# Satay Pinwheels



## kansasgirl (Jan 18, 2005)

This is another really great party food - great for any happy gathering. It always gets great reviews for being unique.

Satay Pinwheels
1 ts Oil 
1 Onion, finely chopped 
1 Clove garlic, crushed
1 tb Sweet chili sauce
1/2 c Crunchy peanut butter 
3/4 c Coconut milk 
1/4 c Coconut, shredded
1 ts Turmeric 
1 ts cumin, ground 
Puff pastry sheets, defrosted 

Preheat oven to 425F degrees
1.Heat the oil in a medium pan. Add the chopped onion and garlic, cook until soft. 
2.Stir in the turmeric, cumin, chili sauce, crunchy peanut butter and coconut milk. Mix until well combined and thick, then stir in the shredded coconut. Cool the mixture slightly. 
3.Lay out pastry sheets over the work surface and spread the satay sauce evenly over them. 
4.Roll pastry sheets up firmly and evenly. Cut each roll into 12 rounds with a sharp serrated or electric knife. Place the pinwheels on greased baking sheets. Bake for 10-15 minutes or until they are crispy and golden. Serve at once.


----------



## MJ (Feb 1, 2005)

That looks great! I wished I liked shredded Coconut more.
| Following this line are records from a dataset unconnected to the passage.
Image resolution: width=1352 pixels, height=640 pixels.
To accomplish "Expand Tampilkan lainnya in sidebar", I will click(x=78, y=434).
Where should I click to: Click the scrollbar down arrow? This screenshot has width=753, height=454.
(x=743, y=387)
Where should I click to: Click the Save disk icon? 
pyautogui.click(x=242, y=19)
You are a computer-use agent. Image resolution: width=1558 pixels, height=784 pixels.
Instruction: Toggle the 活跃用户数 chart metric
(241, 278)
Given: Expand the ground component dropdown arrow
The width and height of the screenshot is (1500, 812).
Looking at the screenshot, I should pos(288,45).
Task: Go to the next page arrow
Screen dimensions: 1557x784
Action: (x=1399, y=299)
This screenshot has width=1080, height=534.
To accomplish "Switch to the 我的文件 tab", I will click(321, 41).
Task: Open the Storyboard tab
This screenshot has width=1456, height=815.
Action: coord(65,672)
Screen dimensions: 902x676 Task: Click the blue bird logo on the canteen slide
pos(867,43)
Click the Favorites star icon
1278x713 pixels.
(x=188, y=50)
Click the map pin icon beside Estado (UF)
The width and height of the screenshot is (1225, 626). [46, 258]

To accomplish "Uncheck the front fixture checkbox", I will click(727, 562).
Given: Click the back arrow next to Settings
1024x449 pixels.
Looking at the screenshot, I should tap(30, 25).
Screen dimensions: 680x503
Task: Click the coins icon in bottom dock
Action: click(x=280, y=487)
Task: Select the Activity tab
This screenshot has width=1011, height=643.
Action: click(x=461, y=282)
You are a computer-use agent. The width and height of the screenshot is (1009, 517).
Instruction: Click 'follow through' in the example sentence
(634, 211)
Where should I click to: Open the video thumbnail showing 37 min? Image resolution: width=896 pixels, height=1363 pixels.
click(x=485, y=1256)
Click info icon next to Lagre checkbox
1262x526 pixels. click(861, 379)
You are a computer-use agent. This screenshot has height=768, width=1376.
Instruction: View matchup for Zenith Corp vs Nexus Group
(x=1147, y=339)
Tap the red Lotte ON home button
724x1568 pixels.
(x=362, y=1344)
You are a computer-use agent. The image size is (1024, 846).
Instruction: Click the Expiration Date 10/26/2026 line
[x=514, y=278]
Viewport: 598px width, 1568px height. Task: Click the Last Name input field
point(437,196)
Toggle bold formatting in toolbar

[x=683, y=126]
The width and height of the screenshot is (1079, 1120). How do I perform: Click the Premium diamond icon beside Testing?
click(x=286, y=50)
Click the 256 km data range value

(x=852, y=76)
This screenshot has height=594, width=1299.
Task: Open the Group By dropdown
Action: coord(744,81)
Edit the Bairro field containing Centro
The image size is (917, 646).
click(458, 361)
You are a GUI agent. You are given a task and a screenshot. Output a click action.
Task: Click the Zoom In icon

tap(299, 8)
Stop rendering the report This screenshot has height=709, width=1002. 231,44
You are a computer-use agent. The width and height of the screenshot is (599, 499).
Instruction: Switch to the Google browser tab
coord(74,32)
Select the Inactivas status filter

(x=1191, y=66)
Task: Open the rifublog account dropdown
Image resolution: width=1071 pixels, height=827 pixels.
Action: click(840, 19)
Thanks!


----------



## lyndalou (Feb 2, 2005)

kansasgirl,
Can I make these ahead of time, (up to the point of baking them), and refrigerate them and bake them later in the day?


----------



## kansasgirl (Feb 2, 2005)

I don't think that would be a problem as long as they were kept cold so the puff pastry did not lose its ability to 'PUFF'. Better yet, I think would be to make the filling ahead of time and then spread it on the sheets, roll and bake. It is really not that time consuming to assemble, even if in a bit of a rush. Let me know how you like them!


----------



## Claire (Feb 6, 2005)

Oh, gee, would you bring these to a party I'm having?  No?  Oh, well, guess I'll have to try them myself.  They sound wonderful!!!


----------